To be done -
Count the lines in the entries below that contain the string "pixels", matching case exactly, and give only that number.

Exercise input -

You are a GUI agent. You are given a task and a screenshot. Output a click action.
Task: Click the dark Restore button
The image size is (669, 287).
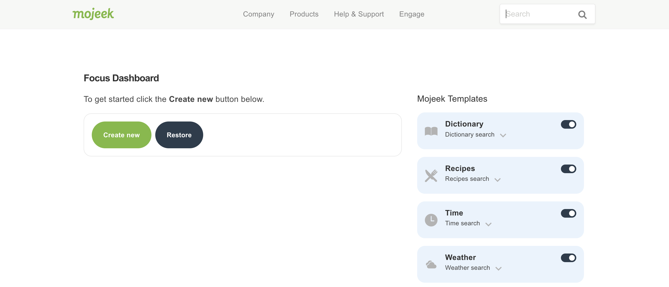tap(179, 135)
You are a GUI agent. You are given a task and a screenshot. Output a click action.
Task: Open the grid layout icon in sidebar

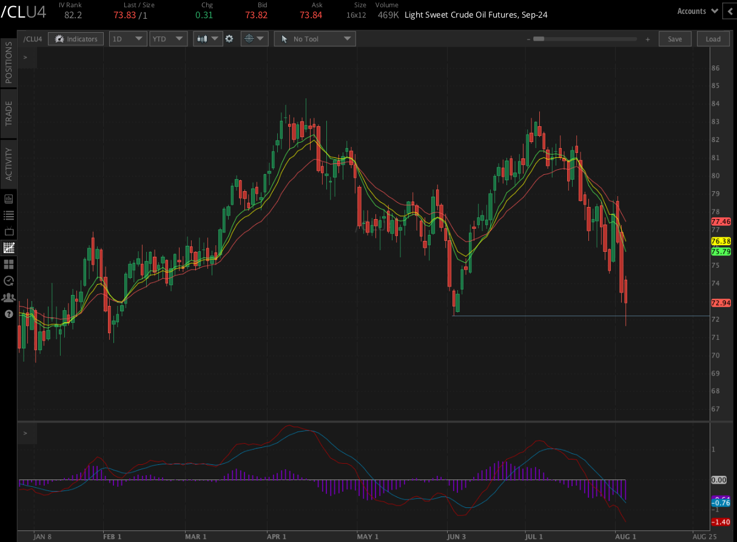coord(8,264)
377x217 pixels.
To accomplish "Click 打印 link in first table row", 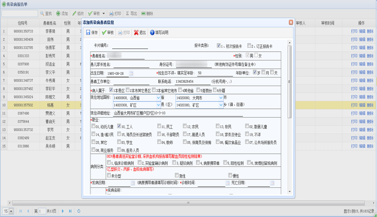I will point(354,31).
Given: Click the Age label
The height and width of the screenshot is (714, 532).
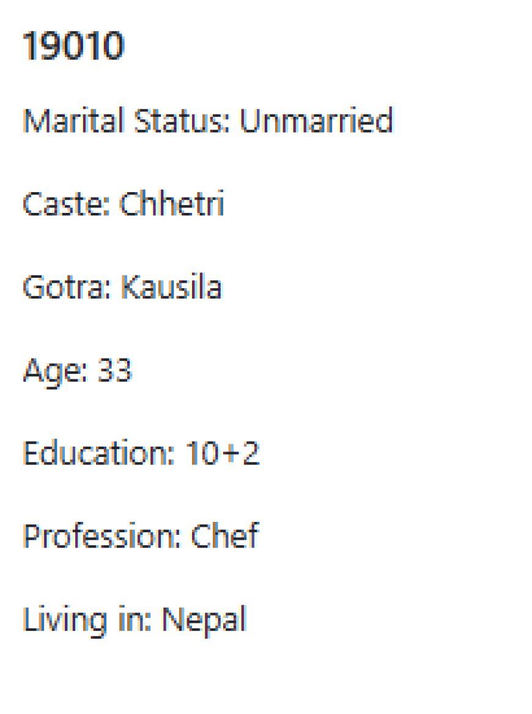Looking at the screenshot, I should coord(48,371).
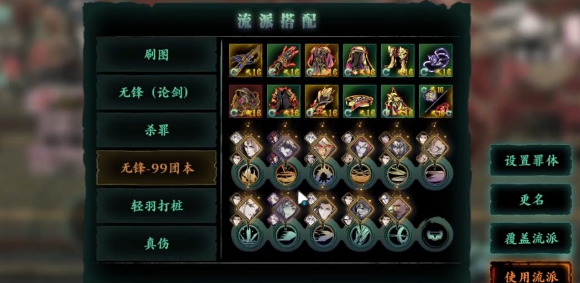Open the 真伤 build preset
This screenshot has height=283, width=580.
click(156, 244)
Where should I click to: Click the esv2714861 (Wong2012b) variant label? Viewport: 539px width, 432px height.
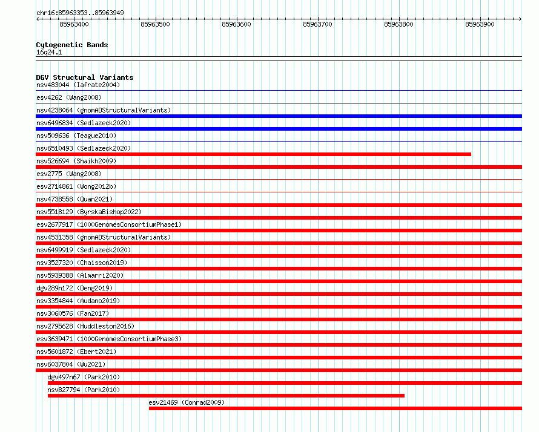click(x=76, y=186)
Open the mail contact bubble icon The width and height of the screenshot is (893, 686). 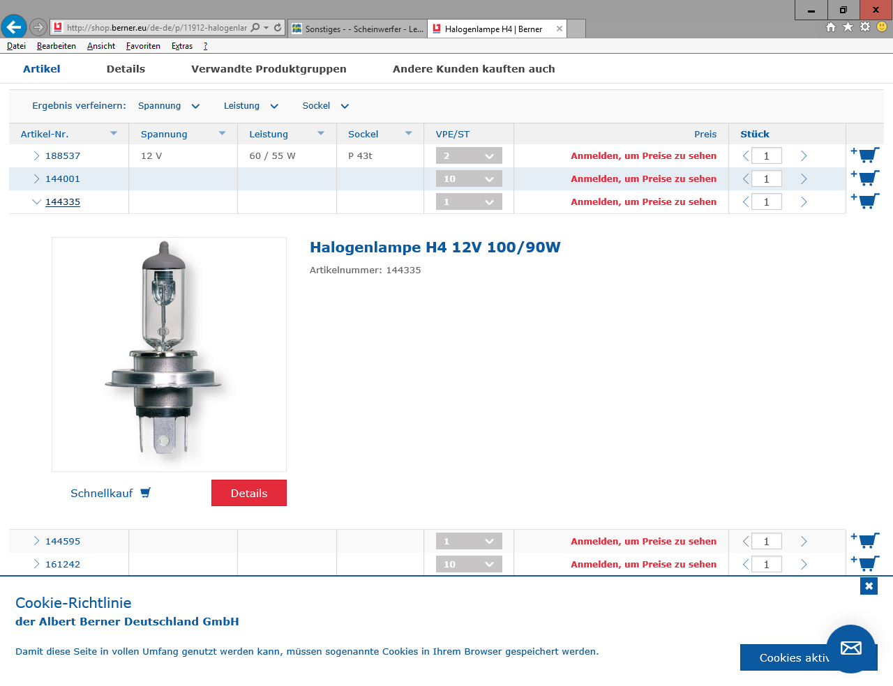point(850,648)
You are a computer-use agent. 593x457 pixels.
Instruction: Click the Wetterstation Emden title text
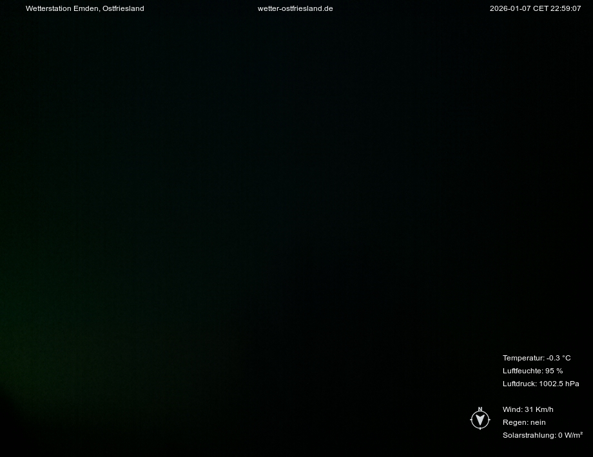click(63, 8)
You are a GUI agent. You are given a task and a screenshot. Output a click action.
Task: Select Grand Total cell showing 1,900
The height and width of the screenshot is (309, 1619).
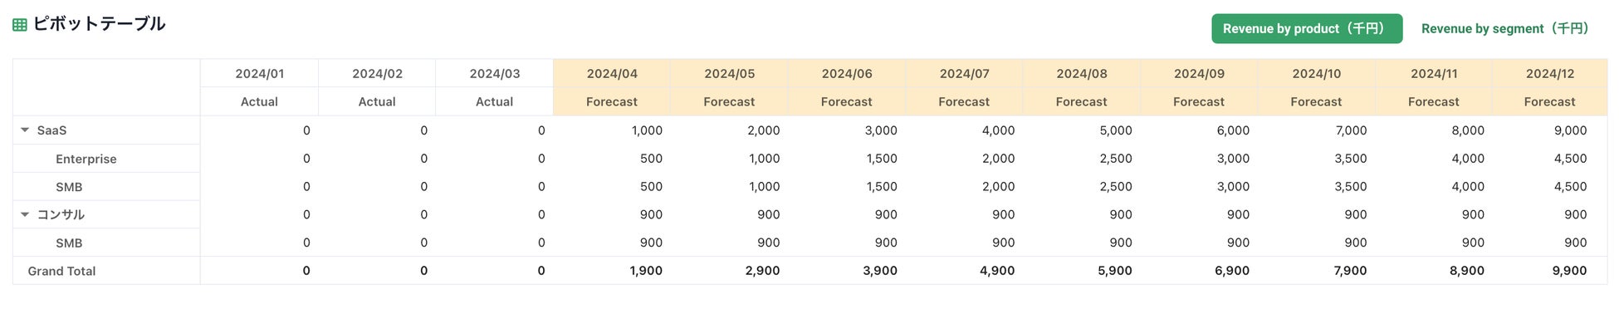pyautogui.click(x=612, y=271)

The completed task -
2